Lehman et al also provide evidence that more-sensitive assays for HIV drug resistance are warranted. Standard genotypic and phenotypic assays miss low-frequency mutations within a viral population that may affect virological response to therapy. Deep sequencing can detect such variants, although the clinical utility of this technology awaits clearly defined cutoff frequencies for individual drug resistance mutations. Lehman et al report that viral mutations were associated with the treatment arms when they occurred in >1% of the virus population, providing additional support for this being a clinically significant cutoff associated with drug selection, rather than naturally occurring polymorphism. Treatment responses were not evaluated, although they are expected to be excellent if therapy is guided by resistance testing.

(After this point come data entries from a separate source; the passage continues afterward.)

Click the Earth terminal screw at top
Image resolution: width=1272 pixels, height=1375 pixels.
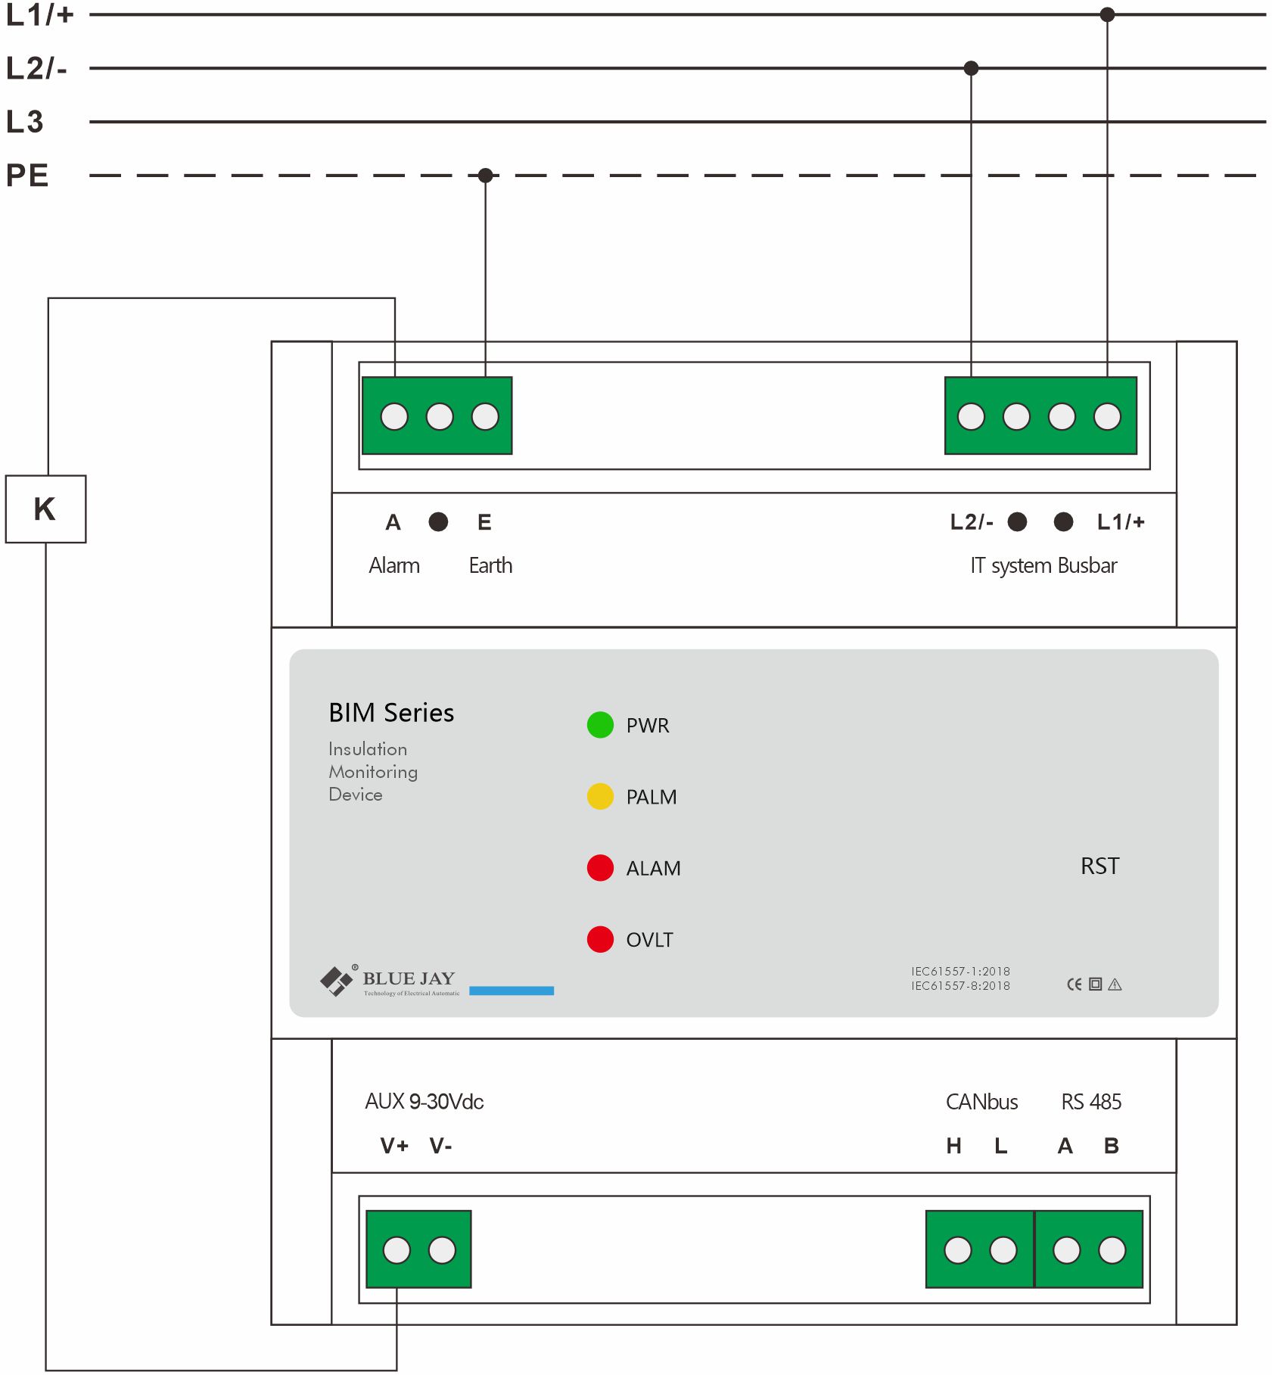pyautogui.click(x=485, y=416)
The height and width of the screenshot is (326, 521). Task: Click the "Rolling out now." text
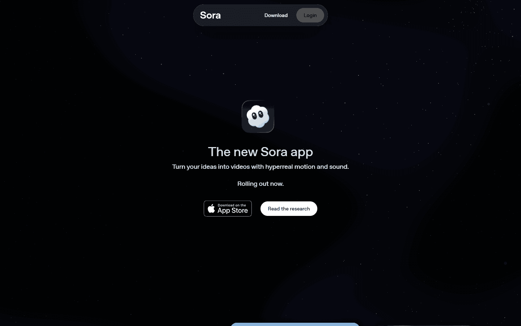(261, 184)

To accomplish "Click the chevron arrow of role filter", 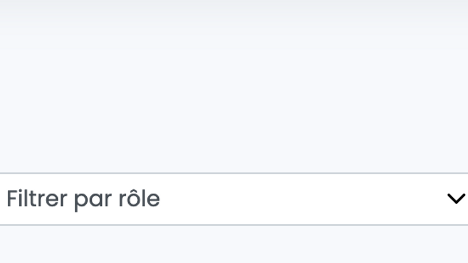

There are ways to minimize the risk of drug resistance during PrEP use. Highly sensitive viral tests that detect RNA or antigen can rule out acute infection prior to starting PrEP. Point-of-care rapid RNA tests are available for research use, and feasible regulatory pathways leading to routine clinical use are urgently needed. If testing for HIV RNA or antigen is not available or not affordable, deferring PrEP in people with an acute viral syndrome will help, as the majority of acute HIV infections are symptomatic. Inviting PrEP users to inform providers about their stopping and starting of PrEP is important and provides an opportunity to arrange timely HIV testing. Home testing may make test access easier.
Some practices used to minimize the risk of HIV resistance are ill advised: attempting to restrict access to PrEP is expected to foster intermittent dosing, hoarding of medications, sharing among friends and partners, and other unsupervised use. Fomenting fear of drug resistance is also misguided if it distracts us from fear of HIV itself, by far the greater threat to human health.